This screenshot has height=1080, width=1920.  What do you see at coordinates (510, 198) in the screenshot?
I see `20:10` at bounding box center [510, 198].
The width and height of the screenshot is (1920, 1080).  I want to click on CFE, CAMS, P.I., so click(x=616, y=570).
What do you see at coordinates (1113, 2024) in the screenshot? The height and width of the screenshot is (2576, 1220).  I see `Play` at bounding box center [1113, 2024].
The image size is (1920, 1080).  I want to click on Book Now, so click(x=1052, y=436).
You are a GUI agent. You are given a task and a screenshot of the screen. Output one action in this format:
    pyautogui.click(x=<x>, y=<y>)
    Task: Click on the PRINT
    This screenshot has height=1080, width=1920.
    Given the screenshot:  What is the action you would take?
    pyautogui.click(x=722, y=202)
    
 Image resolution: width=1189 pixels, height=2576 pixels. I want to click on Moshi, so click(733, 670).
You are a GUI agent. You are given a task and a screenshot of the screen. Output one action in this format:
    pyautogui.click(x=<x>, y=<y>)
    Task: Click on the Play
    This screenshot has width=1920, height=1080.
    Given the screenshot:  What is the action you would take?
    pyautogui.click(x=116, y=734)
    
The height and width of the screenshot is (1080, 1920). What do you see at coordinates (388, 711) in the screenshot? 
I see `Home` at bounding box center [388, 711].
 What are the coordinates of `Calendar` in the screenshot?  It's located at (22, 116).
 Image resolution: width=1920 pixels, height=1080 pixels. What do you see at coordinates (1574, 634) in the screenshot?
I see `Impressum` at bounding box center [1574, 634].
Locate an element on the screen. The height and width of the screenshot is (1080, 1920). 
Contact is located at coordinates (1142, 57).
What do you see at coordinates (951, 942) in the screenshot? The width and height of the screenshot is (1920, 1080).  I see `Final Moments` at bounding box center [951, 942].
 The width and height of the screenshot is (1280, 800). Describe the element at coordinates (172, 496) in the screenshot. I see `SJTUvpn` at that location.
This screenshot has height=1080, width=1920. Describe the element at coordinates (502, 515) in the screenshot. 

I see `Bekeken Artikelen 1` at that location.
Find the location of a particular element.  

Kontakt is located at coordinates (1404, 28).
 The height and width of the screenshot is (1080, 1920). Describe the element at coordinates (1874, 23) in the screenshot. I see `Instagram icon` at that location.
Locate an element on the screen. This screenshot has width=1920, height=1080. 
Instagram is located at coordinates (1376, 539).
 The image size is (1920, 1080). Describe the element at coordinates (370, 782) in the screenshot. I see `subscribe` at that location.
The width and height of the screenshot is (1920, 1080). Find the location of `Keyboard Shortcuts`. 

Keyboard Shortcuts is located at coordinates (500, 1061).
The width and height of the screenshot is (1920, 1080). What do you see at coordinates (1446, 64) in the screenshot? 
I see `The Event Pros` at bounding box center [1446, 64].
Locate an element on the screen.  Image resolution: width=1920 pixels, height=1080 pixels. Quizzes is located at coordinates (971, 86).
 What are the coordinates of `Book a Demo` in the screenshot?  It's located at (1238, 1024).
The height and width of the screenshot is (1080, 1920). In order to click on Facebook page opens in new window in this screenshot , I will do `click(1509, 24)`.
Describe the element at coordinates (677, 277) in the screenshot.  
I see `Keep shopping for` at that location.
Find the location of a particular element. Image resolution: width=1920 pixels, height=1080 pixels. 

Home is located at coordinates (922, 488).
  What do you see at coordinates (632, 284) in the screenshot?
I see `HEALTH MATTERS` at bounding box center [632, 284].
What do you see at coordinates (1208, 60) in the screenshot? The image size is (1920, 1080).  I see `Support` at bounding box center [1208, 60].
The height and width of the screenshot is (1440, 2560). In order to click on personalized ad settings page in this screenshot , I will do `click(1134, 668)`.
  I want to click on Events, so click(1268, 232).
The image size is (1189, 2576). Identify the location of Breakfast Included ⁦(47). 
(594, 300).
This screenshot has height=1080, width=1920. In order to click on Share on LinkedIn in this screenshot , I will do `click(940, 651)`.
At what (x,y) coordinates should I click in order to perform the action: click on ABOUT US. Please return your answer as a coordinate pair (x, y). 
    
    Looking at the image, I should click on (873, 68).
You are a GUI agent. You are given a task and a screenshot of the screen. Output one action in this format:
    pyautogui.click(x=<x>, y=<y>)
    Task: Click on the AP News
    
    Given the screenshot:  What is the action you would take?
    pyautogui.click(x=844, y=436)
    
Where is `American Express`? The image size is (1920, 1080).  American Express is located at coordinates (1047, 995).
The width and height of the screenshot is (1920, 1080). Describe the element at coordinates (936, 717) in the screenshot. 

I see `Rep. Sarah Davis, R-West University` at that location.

§ WORK TO DO
Rewrite all of the records above as a numbered list, with any blank lines left out.

§ PROBLEM SOLUTION
1. This screenshot has height=1080, width=1920.  What do you see at coordinates (510, 198) in the screenshot?
2. I see `20:10` at bounding box center [510, 198].
3. The width and height of the screenshot is (1920, 1080).  I want to click on CFE, CAMS, P.I., so click(x=616, y=570).
4. What do you see at coordinates (1113, 2024) in the screenshot? The height and width of the screenshot is (2576, 1220).  I see `Play` at bounding box center [1113, 2024].
5. The image size is (1920, 1080).  I want to click on Book Now, so click(x=1052, y=436).
6. You are a GUI agent. You are given a task and a screenshot of the screen. Output one action in this format:
7.     pyautogui.click(x=<x>, y=<y>)
8.     Task: Click on the PRINT
9.     This screenshot has height=1080, width=1920.
10.     Given the screenshot:  What is the action you would take?
11.     pyautogui.click(x=722, y=202)
12.  Image resolution: width=1189 pixels, height=2576 pixels. I want to click on Moshi, so click(733, 670).
13. You are a GUI agent. You are given a task and a screenshot of the screen. Output one action in this format:
14.     pyautogui.click(x=<x>, y=<y>)
15.     Task: Click on the Play
16.     This screenshot has width=1920, height=1080.
17.     Given the screenshot:  What is the action you would take?
18.     pyautogui.click(x=116, y=734)
19. The height and width of the screenshot is (1080, 1920). What do you see at coordinates (388, 711) in the screenshot? 
20. I see `Home` at bounding box center [388, 711].
21.  What are the coordinates of `Calendar` in the screenshot?  It's located at (22, 116).
22.  Image resolution: width=1920 pixels, height=1080 pixels. What do you see at coordinates (1574, 634) in the screenshot?
23. I see `Impressum` at bounding box center [1574, 634].
24. Locate an element on the screen. The height and width of the screenshot is (1080, 1920). 
25. Contact is located at coordinates (1142, 57).
26. What do you see at coordinates (951, 942) in the screenshot? The width and height of the screenshot is (1920, 1080).  I see `Final Moments` at bounding box center [951, 942].
27.  The width and height of the screenshot is (1280, 800). Describe the element at coordinates (172, 496) in the screenshot. I see `SJTUvpn` at that location.
28. This screenshot has height=1080, width=1920. Describe the element at coordinates (502, 515) in the screenshot. 
29. I see `Bekeken Artikelen 1` at that location.
30. Find the location of a particular element.  
31. Kontakt is located at coordinates (1404, 28).
32.  The height and width of the screenshot is (1080, 1920). Describe the element at coordinates (1874, 23) in the screenshot. I see `Instagram icon` at that location.
33. Locate an element on the screen. This screenshot has width=1920, height=1080. 
34. Instagram is located at coordinates (1376, 539).
35.  The image size is (1920, 1080). Describe the element at coordinates (370, 782) in the screenshot. I see `subscribe` at that location.
36. The width and height of the screenshot is (1920, 1080). Find the location of `Keyboard Shortcuts`. 
37. Keyboard Shortcuts is located at coordinates (500, 1061).
38. The width and height of the screenshot is (1920, 1080). What do you see at coordinates (1446, 64) in the screenshot? 
39. I see `The Event Pros` at bounding box center [1446, 64].
40. Locate an element on the screen.  Image resolution: width=1920 pixels, height=1080 pixels. Quizzes is located at coordinates (971, 86).
41.  What are the coordinates of `Book a Demo` in the screenshot?  It's located at (1238, 1024).
42. The height and width of the screenshot is (1080, 1920). In order to click on Facebook page opens in new window in this screenshot , I will do `click(1509, 24)`.
43. Describe the element at coordinates (677, 277) in the screenshot.  
44. I see `Keep shopping for` at that location.
45. Find the location of a particular element. Image resolution: width=1920 pixels, height=1080 pixels. 
46. Home is located at coordinates (922, 488).
47.   What do you see at coordinates (632, 284) in the screenshot?
48. I see `HEALTH MATTERS` at bounding box center [632, 284].
49. What do you see at coordinates (1208, 60) in the screenshot? The image size is (1920, 1080).  I see `Support` at bounding box center [1208, 60].
50. The height and width of the screenshot is (1440, 2560). In order to click on personalized ad settings page in this screenshot , I will do `click(1134, 668)`.
51.   I want to click on Events, so click(1268, 232).
52. The image size is (1189, 2576). Identify the location of Breakfast Included ⁦(47). 
53. (594, 300).
54. This screenshot has height=1080, width=1920. In order to click on Share on LinkedIn in this screenshot , I will do `click(940, 651)`.
55. At what (x,y) coordinates should I click in order to perform the action: click on ABOUT US. Please return your answer as a coordinate pair (x, y). 
56.     Looking at the image, I should click on (873, 68).
57. You are a GUI agent. You are given a task and a screenshot of the screen. Output one action in this format:
58.     pyautogui.click(x=<x>, y=<y>)
59.     Task: Click on the AP News
60.     Given the screenshot:  What is the action you would take?
61.     pyautogui.click(x=844, y=436)
62. Where is `American Express`? The image size is (1920, 1080).  American Express is located at coordinates (1047, 995).
63. The width and height of the screenshot is (1920, 1080). Describe the element at coordinates (936, 717) in the screenshot. 
64. I see `Rep. Sarah Davis, R-West University` at that location.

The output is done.